Given data.

● ● ● ●

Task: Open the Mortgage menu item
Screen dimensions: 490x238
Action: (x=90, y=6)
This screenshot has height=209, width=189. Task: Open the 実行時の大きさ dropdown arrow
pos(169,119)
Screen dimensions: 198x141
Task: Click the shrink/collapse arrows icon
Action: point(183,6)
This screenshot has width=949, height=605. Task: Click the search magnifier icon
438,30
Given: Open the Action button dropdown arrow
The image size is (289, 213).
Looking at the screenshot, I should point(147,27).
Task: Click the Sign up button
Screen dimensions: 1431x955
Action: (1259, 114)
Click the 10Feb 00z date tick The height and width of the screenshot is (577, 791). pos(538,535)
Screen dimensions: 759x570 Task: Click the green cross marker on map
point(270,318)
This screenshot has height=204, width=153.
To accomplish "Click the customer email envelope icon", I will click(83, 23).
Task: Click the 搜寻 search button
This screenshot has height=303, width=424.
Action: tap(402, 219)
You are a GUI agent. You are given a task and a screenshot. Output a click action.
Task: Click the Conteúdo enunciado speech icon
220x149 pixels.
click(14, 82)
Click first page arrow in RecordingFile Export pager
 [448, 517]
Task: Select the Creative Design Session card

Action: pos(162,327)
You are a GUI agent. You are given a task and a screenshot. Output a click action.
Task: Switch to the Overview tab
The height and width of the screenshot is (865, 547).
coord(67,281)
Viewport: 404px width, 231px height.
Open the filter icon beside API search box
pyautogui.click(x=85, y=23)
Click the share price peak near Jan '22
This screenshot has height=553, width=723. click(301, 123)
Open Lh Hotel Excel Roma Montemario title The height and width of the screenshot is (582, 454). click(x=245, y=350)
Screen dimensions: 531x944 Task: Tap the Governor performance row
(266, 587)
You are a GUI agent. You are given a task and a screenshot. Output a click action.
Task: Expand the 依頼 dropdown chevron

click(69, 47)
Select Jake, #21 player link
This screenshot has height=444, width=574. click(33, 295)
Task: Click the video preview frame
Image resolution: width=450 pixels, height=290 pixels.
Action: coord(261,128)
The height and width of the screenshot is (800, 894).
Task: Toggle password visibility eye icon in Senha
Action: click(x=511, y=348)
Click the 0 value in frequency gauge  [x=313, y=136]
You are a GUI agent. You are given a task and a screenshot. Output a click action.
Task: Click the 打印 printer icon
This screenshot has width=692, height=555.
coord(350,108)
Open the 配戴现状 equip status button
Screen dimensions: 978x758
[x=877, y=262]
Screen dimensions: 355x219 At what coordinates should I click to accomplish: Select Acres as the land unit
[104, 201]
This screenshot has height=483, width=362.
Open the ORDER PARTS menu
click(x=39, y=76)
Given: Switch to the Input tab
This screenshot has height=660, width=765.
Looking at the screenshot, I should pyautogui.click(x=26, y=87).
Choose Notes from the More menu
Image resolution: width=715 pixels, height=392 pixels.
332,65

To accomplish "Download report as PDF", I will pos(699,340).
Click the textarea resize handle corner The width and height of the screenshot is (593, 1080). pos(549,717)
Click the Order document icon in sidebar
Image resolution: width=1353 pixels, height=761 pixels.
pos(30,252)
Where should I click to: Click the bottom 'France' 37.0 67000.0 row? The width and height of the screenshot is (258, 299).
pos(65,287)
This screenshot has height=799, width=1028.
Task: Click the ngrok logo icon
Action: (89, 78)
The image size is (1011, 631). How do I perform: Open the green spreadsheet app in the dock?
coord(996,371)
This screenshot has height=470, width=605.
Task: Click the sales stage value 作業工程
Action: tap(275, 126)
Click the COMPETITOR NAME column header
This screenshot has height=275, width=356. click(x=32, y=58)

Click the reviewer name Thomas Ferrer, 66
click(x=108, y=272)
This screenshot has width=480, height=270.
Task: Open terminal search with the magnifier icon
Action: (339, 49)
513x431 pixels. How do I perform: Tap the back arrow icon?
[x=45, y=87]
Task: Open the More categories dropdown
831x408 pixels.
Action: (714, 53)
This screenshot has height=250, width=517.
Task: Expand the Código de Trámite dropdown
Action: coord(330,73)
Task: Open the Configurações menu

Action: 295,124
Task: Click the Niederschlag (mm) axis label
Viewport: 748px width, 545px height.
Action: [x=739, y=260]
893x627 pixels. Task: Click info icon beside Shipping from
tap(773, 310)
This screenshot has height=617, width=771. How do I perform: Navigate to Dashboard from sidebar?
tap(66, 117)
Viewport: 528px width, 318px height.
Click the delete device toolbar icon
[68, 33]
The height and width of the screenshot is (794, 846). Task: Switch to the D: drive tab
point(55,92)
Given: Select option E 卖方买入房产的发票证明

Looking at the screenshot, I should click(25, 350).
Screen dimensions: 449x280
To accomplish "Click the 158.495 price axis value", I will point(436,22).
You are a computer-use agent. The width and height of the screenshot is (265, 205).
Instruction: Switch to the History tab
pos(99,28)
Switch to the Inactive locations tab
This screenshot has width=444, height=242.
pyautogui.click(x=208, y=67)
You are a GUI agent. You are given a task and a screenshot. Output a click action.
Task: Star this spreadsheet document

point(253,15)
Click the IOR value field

● ● ● ●

What you should do. Exact reproduction of all the material is needed.

Answer box.
Task: Open the Mortgage menu item
Screen dimensions: 490x238
Action: (x=90, y=6)
This screenshot has height=209, width=189. Task: Open the 実行時の大きさ dropdown arrow
pos(169,119)
Screen dimensions: 198x141
Task: Click the shrink/collapse arrows icon
Action: point(183,6)
This screenshot has width=949, height=605. Task: Click the search magnifier icon
438,30
Given: Open the Action button dropdown arrow
The image size is (289, 213).
Looking at the screenshot, I should point(147,27).
Task: Click the Sign up button
Screen dimensions: 1431x955
Action: (1259, 114)
Click the 10Feb 00z date tick The height and width of the screenshot is (577, 791). pos(538,535)
Screen dimensions: 759x570 Task: Click the green cross marker on map
point(270,318)
This screenshot has height=204, width=153.
To accomplish "Click the customer email envelope icon", I will click(83, 23).
Task: Click the 搜寻 search button
This screenshot has height=303, width=424.
Action: tap(402, 219)
You are a GUI agent. You are given a task and a screenshot. Output a click action.
Task: Click the Conteúdo enunciado speech icon
220x149 pixels.
click(14, 82)
Click first page arrow in RecordingFile Export pager
 [448, 517]
Task: Select the Creative Design Session card

Action: pos(162,327)
You are a GUI agent. You are given a task and a screenshot. Output a click action.
Task: Switch to the Overview tab
The height and width of the screenshot is (865, 547).
coord(67,281)
Viewport: 404px width, 231px height.
Open the filter icon beside API search box
pyautogui.click(x=85, y=23)
Click the share price peak near Jan '22
This screenshot has height=553, width=723. click(301, 123)
Open Lh Hotel Excel Roma Montemario title The height and width of the screenshot is (582, 454). click(x=245, y=350)
Screen dimensions: 531x944 Task: Tap the Governor performance row
(266, 587)
You are a GUI agent. You are given a task and a screenshot. Output a click action.
Task: Expand the 依頼 dropdown chevron

click(69, 47)
Select Jake, #21 player link
This screenshot has height=444, width=574. click(33, 295)
Task: Click the video preview frame
Image resolution: width=450 pixels, height=290 pixels.
Action: coord(261,128)
The height and width of the screenshot is (800, 894).
Task: Toggle password visibility eye icon in Senha
Action: click(x=511, y=348)
Click the 0 value in frequency gauge  [x=313, y=136]
You are a GUI agent. You are given a task and a screenshot. Output a click action.
Task: Click the 打印 printer icon
This screenshot has width=692, height=555.
coord(350,108)
Open the 配戴现状 equip status button
Screen dimensions: 978x758
[x=877, y=262]
Screen dimensions: 355x219 At what coordinates should I click to accomplish: Select Acres as the land unit
[104, 201]
This screenshot has height=483, width=362.
Open the ORDER PARTS menu
click(x=39, y=76)
Given: Switch to the Input tab
This screenshot has height=660, width=765.
Looking at the screenshot, I should pyautogui.click(x=26, y=87).
Choose Notes from the More menu
Image resolution: width=715 pixels, height=392 pixels.
332,65

To accomplish "Download report as PDF", I will pos(699,340).
Click the textarea resize handle corner The width and height of the screenshot is (593, 1080). pos(549,717)
Click the Order document icon in sidebar
Image resolution: width=1353 pixels, height=761 pixels.
pos(30,252)
Where should I click to: Click the bottom 'France' 37.0 67000.0 row? The width and height of the screenshot is (258, 299).
pos(65,287)
This screenshot has height=799, width=1028.
Task: Click the ngrok logo icon
Action: (89, 78)
The image size is (1011, 631). How do I perform: Open the green spreadsheet app in the dock?
coord(996,371)
This screenshot has height=470, width=605.
Task: Click the sales stage value 作業工程
Action: tap(275, 126)
Click the COMPETITOR NAME column header
This screenshot has height=275, width=356. click(x=32, y=58)

Click the reviewer name Thomas Ferrer, 66
click(x=108, y=272)
This screenshot has width=480, height=270.
Task: Open terminal search with the magnifier icon
Action: (339, 49)
513x431 pixels. How do I perform: Tap the back arrow icon?
[x=45, y=87]
Task: Open the More categories dropdown
831x408 pixels.
Action: (714, 53)
This screenshot has height=250, width=517.
Task: Expand the Código de Trámite dropdown
Action: coord(330,73)
Task: Open the Configurações menu

Action: 295,124
Task: Click the Niederschlag (mm) axis label
Viewport: 748px width, 545px height.
Action: [x=739, y=260]
893x627 pixels. Task: Click info icon beside Shipping from
tap(773, 310)
This screenshot has height=617, width=771. How do I perform: Navigate to Dashboard from sidebar?
tap(66, 117)
Viewport: 528px width, 318px height.
Click the delete device toolbar icon
[68, 33]
The height and width of the screenshot is (794, 846). Task: Switch to the D: drive tab
point(55,92)
Given: Select option E 卖方买入房产的发票证明

Looking at the screenshot, I should click(25, 350).
Screen dimensions: 449x280
To accomplish "Click the 158.495 price axis value", I will point(436,22).
You are a computer-use agent. The width and height of the screenshot is (265, 205).
Instruction: Switch to the History tab
pos(99,28)
Switch to the Inactive locations tab
This screenshot has width=444, height=242.
pyautogui.click(x=208, y=67)
You are a GUI agent. You are given a task and a screenshot. Output a click action.
Task: Star this spreadsheet document

point(253,15)
Click the IOR value field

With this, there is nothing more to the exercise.